Ms Fetterman said she was the target of “politically-motivated attacks” that has come like a “flood” into her life.
“I’ve been called a ‘mail-order bride,’ and some have even asked John: ‘Where did you buy her?’ They told me to go back to my country and criticized my immigration journey from Brazil, even after receiving my green card in 2004 and official U.S. citizenship in 2009,” she wrote in the op-ed.
“They have even criticized my appearance, often going after my eyebrows and hair,” she noted.
“They’re the same attacks leveled at Meghan Markle, Jada Pinkett Smith, and Jill Biden — my apparent competitors for ‘worst wife in America,’” she said.
The remark was referring to a poll on Twitter posted last month by Matt Walsh, a conservative writer.
“They echo the dehumanizing bullying that women like Hillary Clinton and Michelle Obama have faced for decades,” Ms Fetterman argued.
“And they leave women shouldering a heavier side of the blame, no matter what we do,” she added.
“To hear my critics tell it, it’s my fault that John ran for Senate. It’s my fault that he won. It’s my fault that he had a stroke, and it’s my fault that he’s depressed. And somehow, at the same time, I’m just a wife who should stay at home and out of the public eye,” Ms Fetterman wrote in the magazine piece.
“On social media, people accused me of kidnapping the kids and running away to Canada.

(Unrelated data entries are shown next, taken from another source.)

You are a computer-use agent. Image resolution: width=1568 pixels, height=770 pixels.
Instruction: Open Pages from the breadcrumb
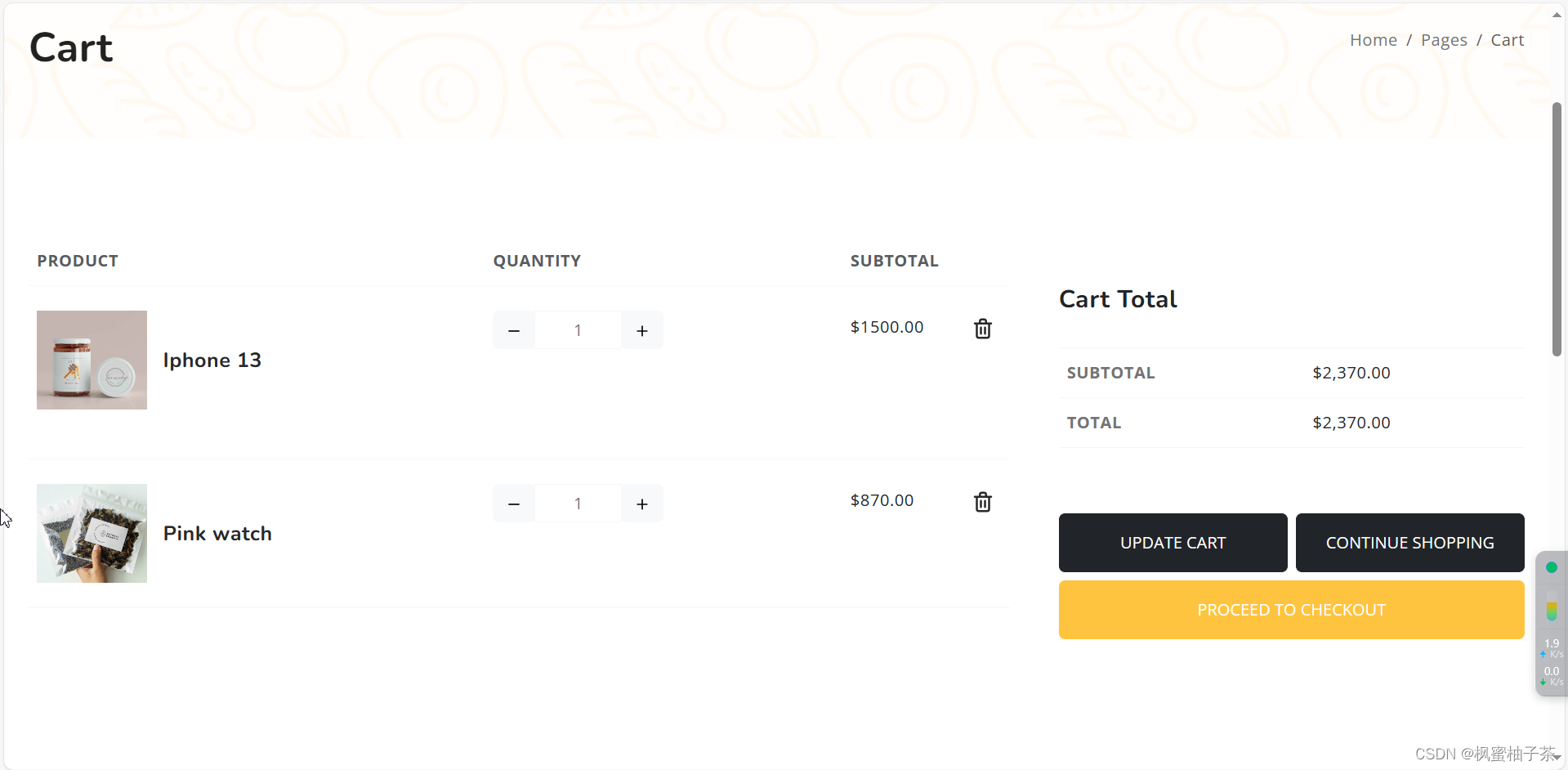[1444, 39]
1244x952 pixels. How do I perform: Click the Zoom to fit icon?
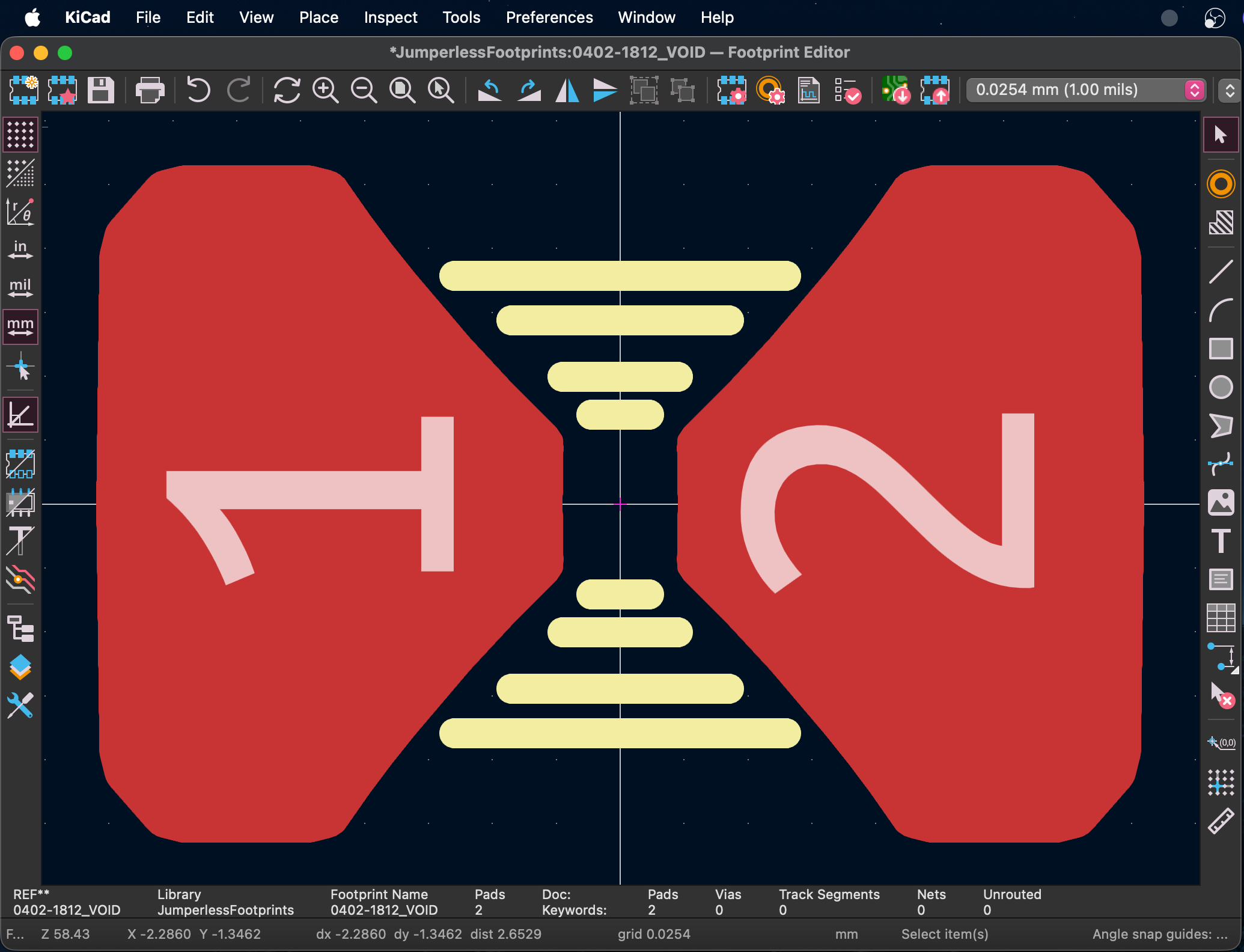click(x=402, y=90)
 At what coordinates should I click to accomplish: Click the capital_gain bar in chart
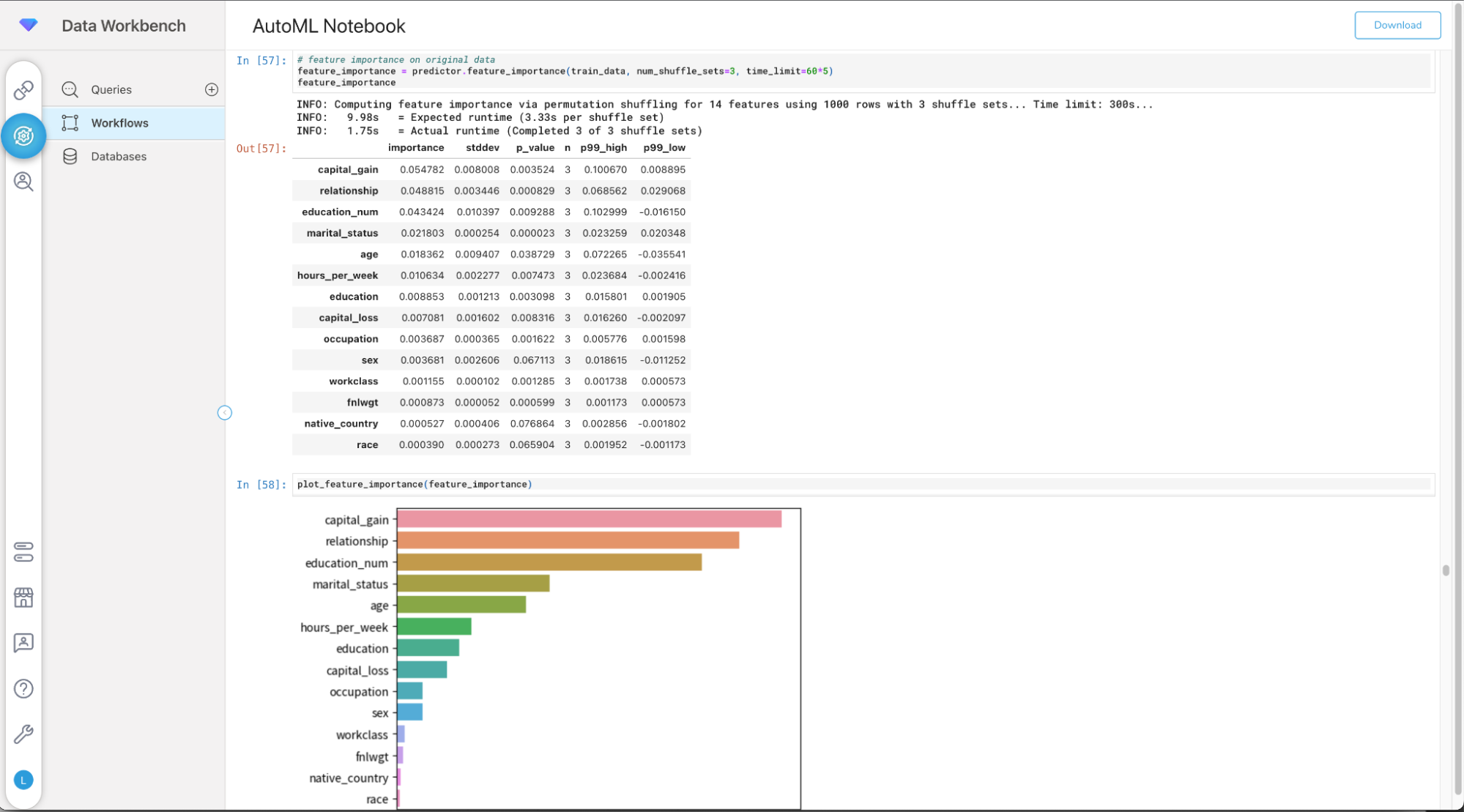point(589,519)
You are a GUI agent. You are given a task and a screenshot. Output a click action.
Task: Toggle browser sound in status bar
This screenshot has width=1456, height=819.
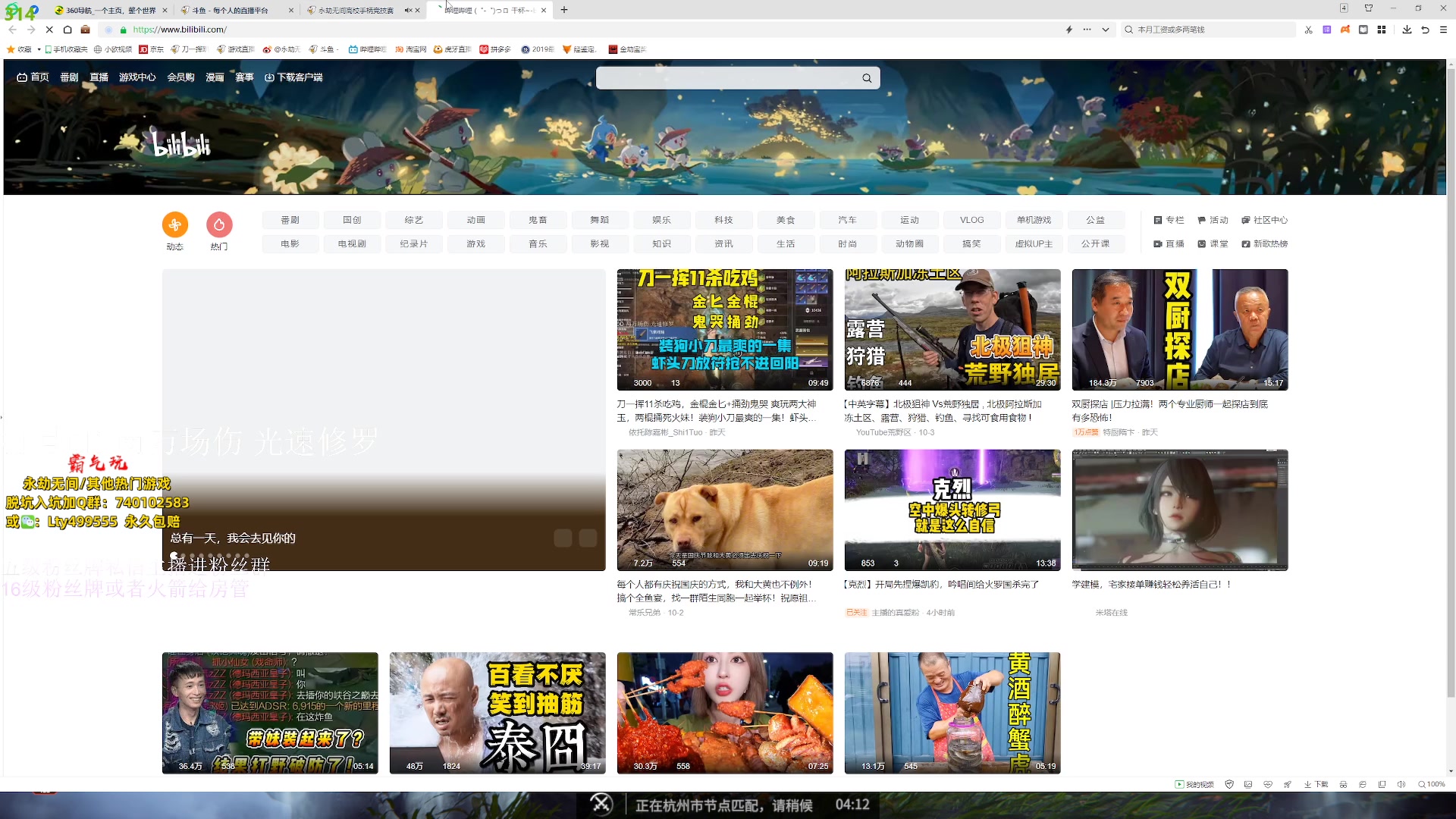[x=1401, y=784]
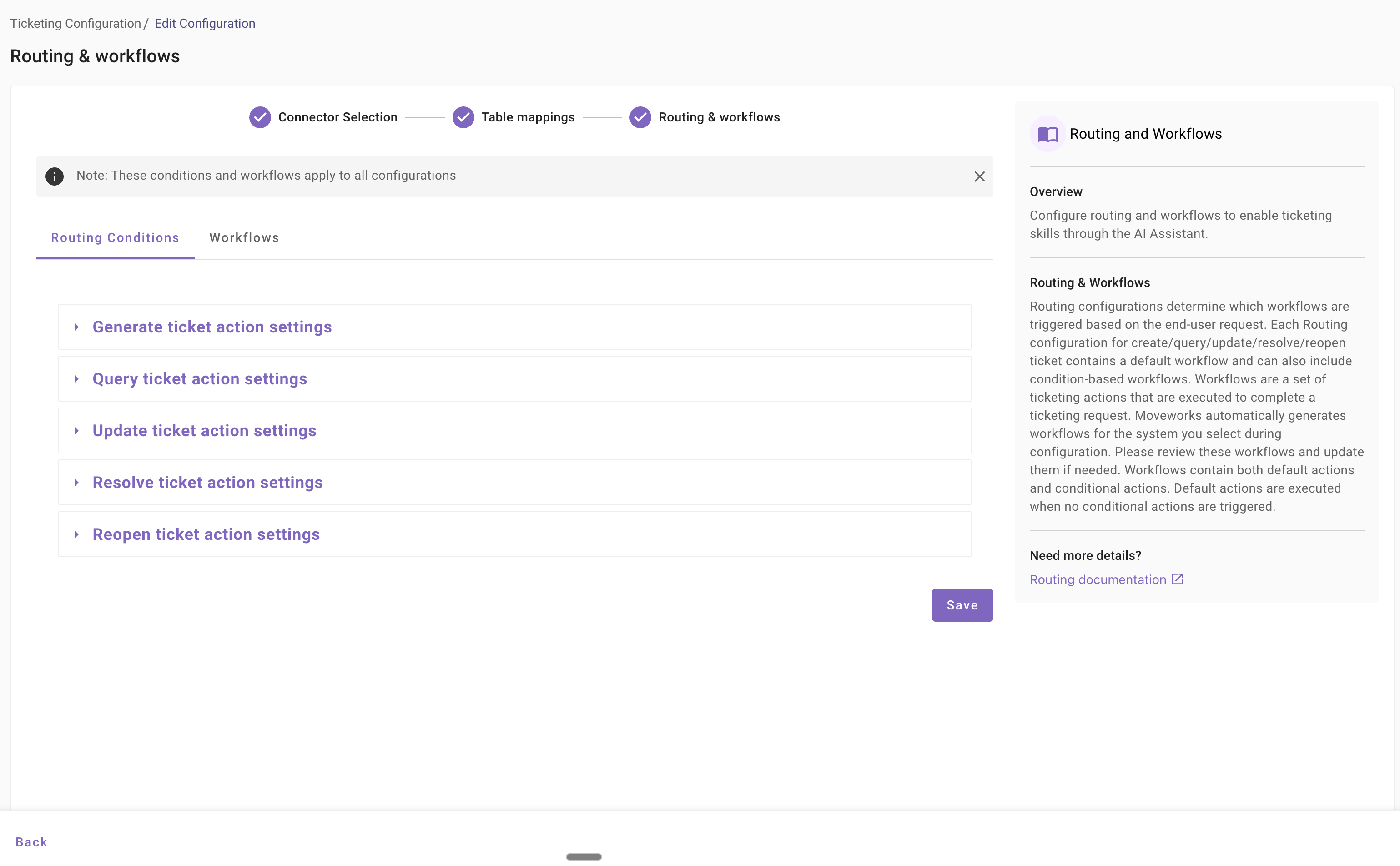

They promoted conspiracy theories claiming I was an ambitious, power hungry wife, secretly plotting to fill his Senate seat,” she said. “It was all so wildly preposterous.”
“I am not my husband’s career,” she said, adding that “a healthy, loving relationship is about supporting your partner’s dreams, not controlling them”.
Ms Fetterman said the constant attacks were “exhausting” and that she’s concerned for the “millions of women who hear these attacks on TV and social media and then internalize these myths in their own lives”.
“When we demand that women steel themselves in the face of unending attacks, we teach the next generation to normalize and accept harassment,” she said. “In the end, it only puts the blame on women once again; telling us to toughen up or ignore it reasserts the idea that we need to accept when we’re treated poorly, instead of questioning why society permits abusive behavior.”
“It makes us feel like we’re the problem for feeling pain when we’re held over a live fire,” she added.
She wrote that she has made the choice to “continue to live with love every day” and not to “fight fire with fire”.